Zach Mercer, England’s outstanding number eight and stand-in captain, paid tribute to his team after they came through the sternest of tests from Ireland at a rainy and windswept Donnybrook to claim their first Grand Slam in six years with a hard-fought 14-10 victory.

"It was awesome to get the win and fair play to Ireland,” said Mercer. "To get that turnover at the end just shows the character that we have shown throughout the Six Nations. I couldn't be more proud of the boys.

"The conditions were tough but we can't use that as an excuse, we tried to use the wind in the second half but credit to Ireland they used it against us.

""Coming from where we were last year in the Six Nations, it is night and day compared to now, so I am over the moon.""

England captain Zach Mercer

"It was the Grand Slam that got us through, we want to be known as history-makers so I am really proud. I said in an interview earlier in the week that the Six Nations title was inevitable but it was the Grand Slam we really wanted.

"We actually didn't think about the title before the game it was all about the Grand Slam. To go back on the plane with the boys knowing that we have won it, it is massive.

"Coming from where we were last year in the Six Nations, it is night and day compared to now, so I am over the moon."

The clean sweep followed on from the World Rugby U20 Championship success and banished any lingering memories of last year’s worst-ever U20 Six Nations finish of fifth.

England led 14-3 at the break after Jack Nay and Henry Walker scored from lineout moves and Max Malins added the extras.

Other than three points from the boot of Billy Johnston, Ireland were not able to turn sustained periods of pressure into points.

However, they did score near the hour mark when Jordan Larmour, one of the stars of this year’s competition, made good ground and set up a good attacking position in the visitors’ 22. The Irish forwards pounded the line before Gavin Coombes forced his way over under the posts for a try that Johnston turned into seven points with the conversion.

A frenzied finish saw Ireland pile on the pressure through a series of pick-and-goes until they eventually crossed the line in the dying seconds. However, replacement back Theo Brophy Mills managed to somehow get his body under the ball to prevent if being grounded and England were left to celebrate.


France finished as runners-up for the third year in a row following a 40-20 win over dethroned champions Wales.

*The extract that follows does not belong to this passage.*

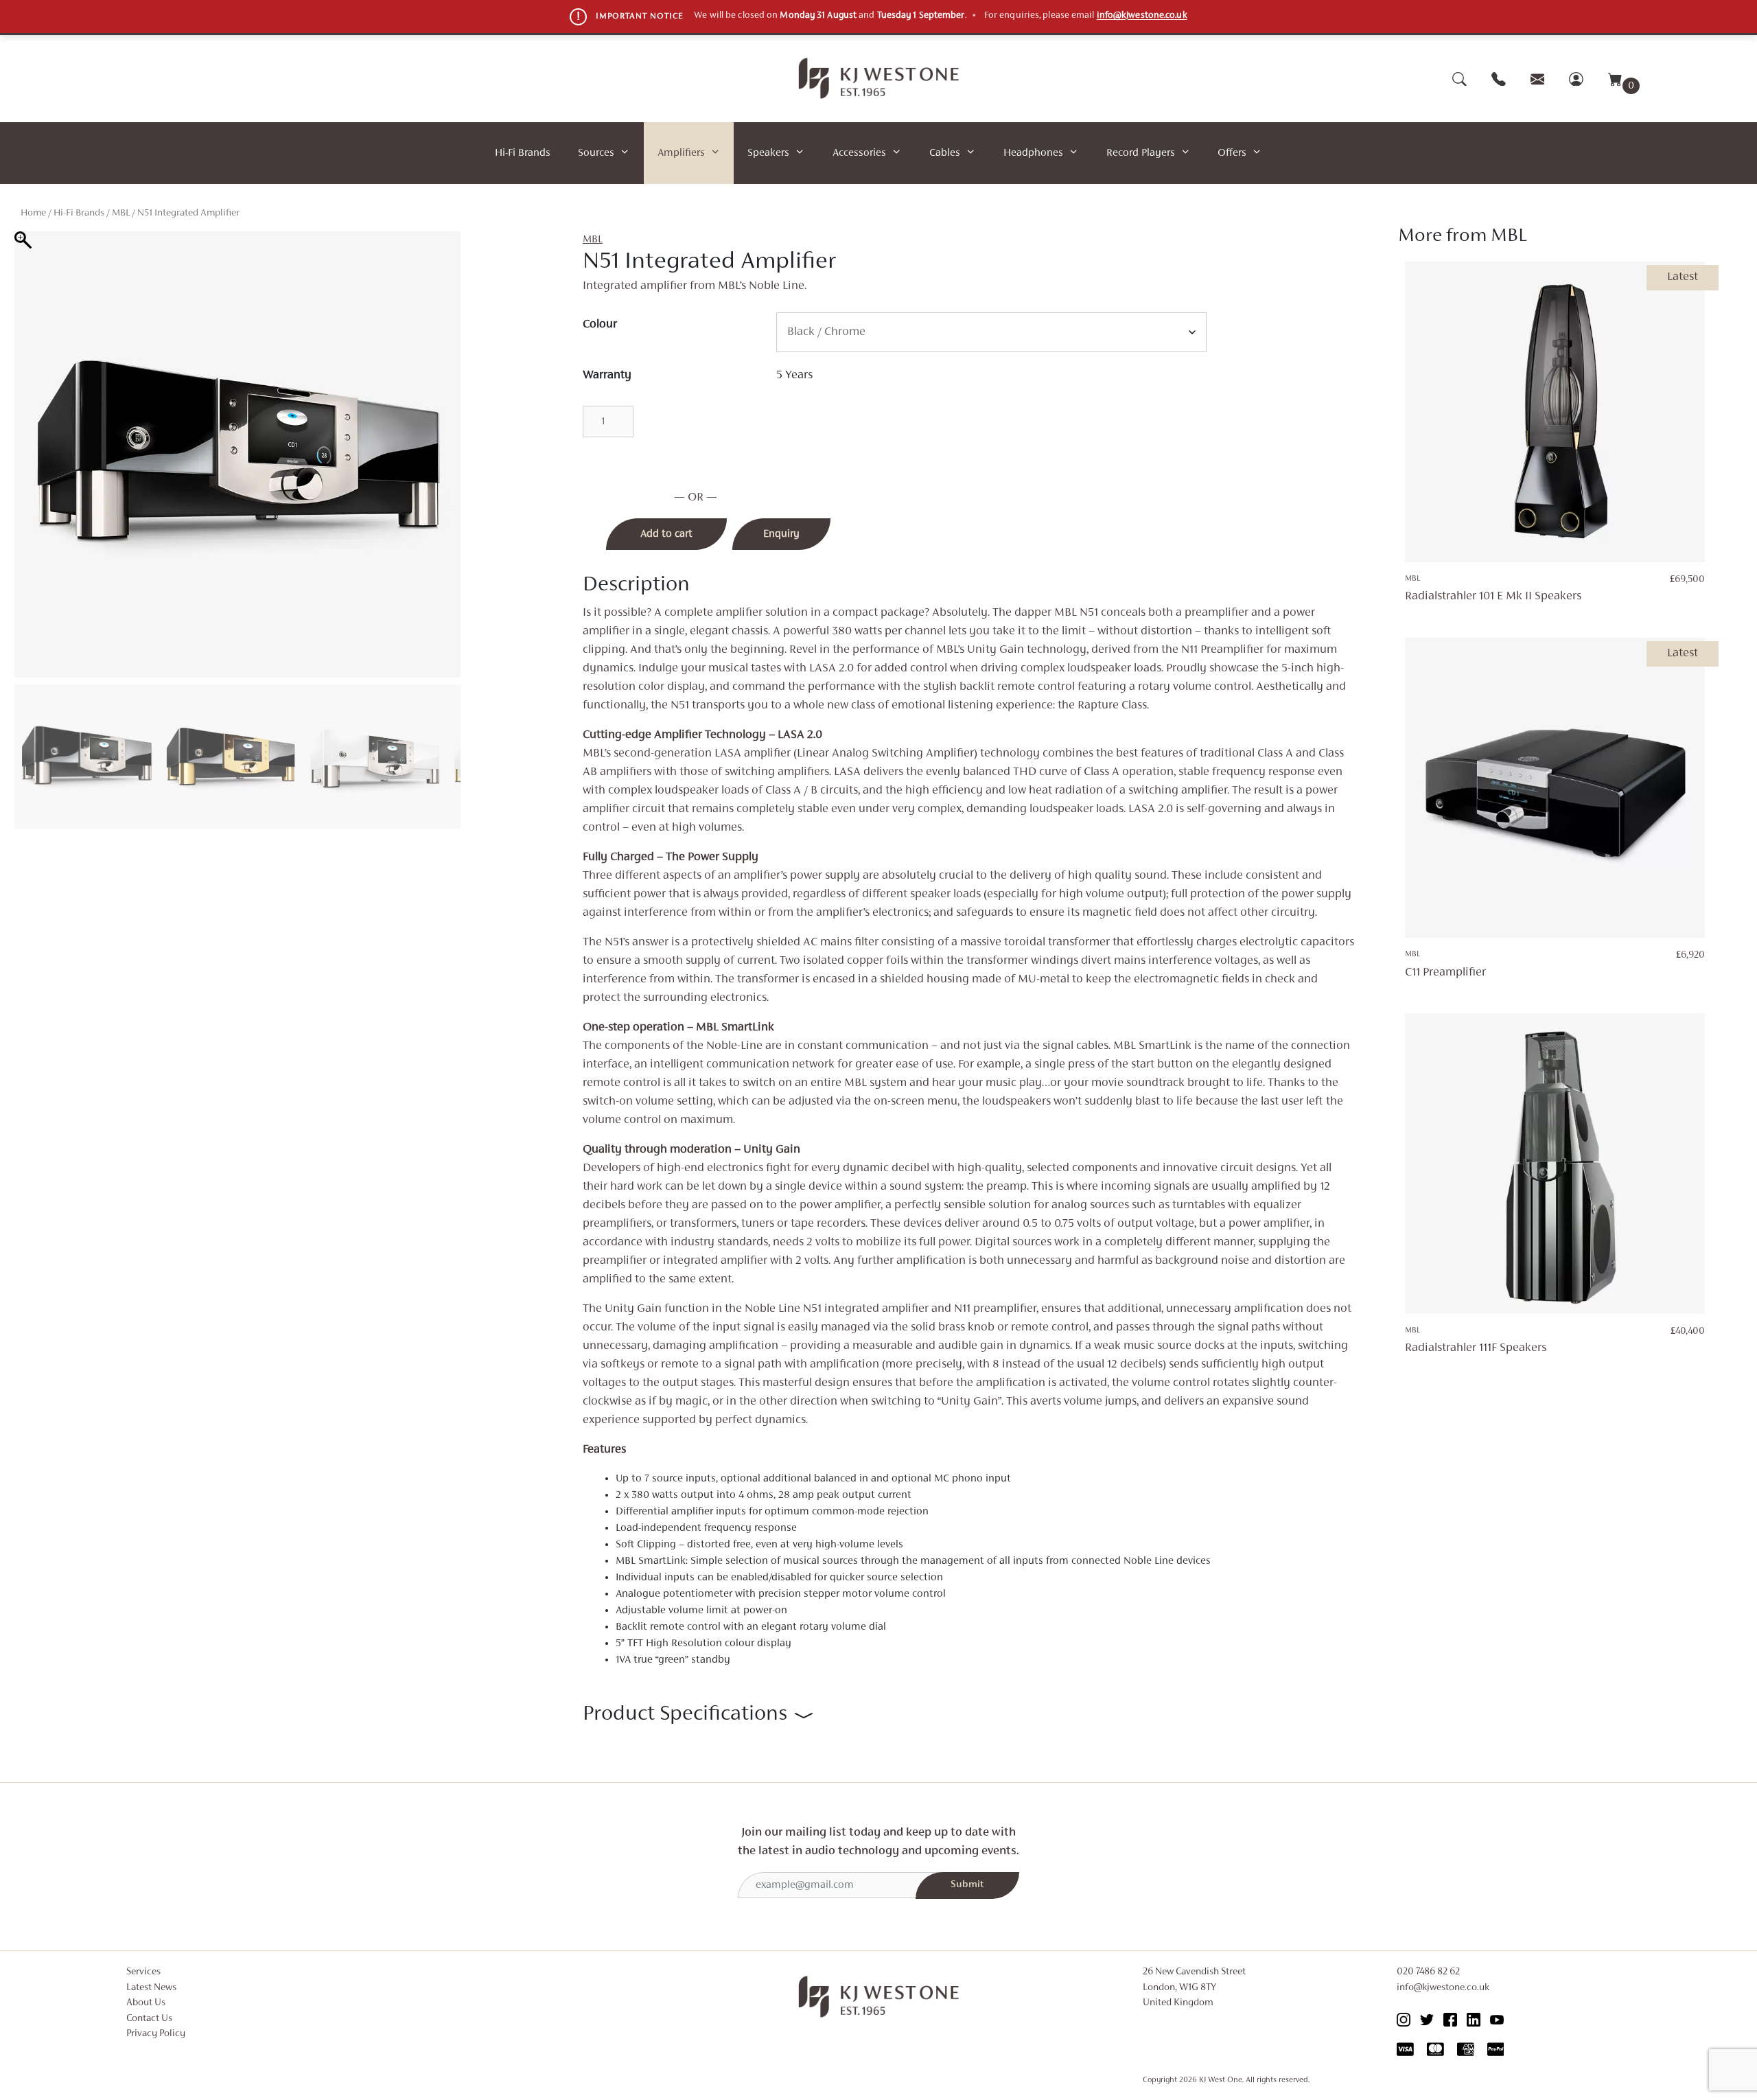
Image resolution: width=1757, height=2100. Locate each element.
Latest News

The sons of two former internationals did the damage as France hit back from a 13-point deficit to claim their 11th consecutive Six Nations win on home soil.

Romain Ntamack, son of Toulouse and France legend Emile, converted his own try and four others, one of which was scored by number eight, Alexandre Roumat, the son of Biarritz and France second-row Olivier, to the delight of the 10,000-capacity crowd at the Stade Sapiac.

A converted try from Roumat’s opposite number Aled Ward and two penalties from the deadly boot of the competition’s top points scorer Ben Jones put Wales in control up to the half-hour mark before the home side finally clicked into gear.

Tries from Baptiste Couilloud and half-back partner Ntamack wiped out the lead before Roumat, Pablo Uberti and Geoff Cros put the game out of Wales’ reach in devastating nine-minute spell in the third quarter.

Theo Millet added a fifth try for France with a last-minute effort from Arwel Robson scant consolation for Wales, who had to settle for a third-place finish.


Darcy Graham enhanced his glowing reputation with a brace of tries as Scotland dominated ill-disciplined Italy from the off at the Broadwood Stadium to run out 38-17 winners.

Graham raced over in the third minute and Andrew Simmers got a second as Scotland took a 17-0 lead into the interval, Josh Henderson having converted both scores as well as landing a penalty.

Italy started the second half down to 14 men having seen Jacopo Bianchi sent to the sin-bin just before the interval, and Scotland capitalised with an intercept try for number eight Tom Dodd that was topped shortly afterwards by a brilliant individual score from Matt Fagerson.

Italy’s forward might brought them two tries through prop Marco Riccioni and a penalty try after Scotland had pulled down a maul. Then, Giovanni D’Onofrio closed the gap further with a try in the corner but any hopes of a comeback win were dashed once Lorenzo Masselini saw red. Lodovico Manni also got his marching orders shortly after Italy had conceded another try to the jet-heeled Graham.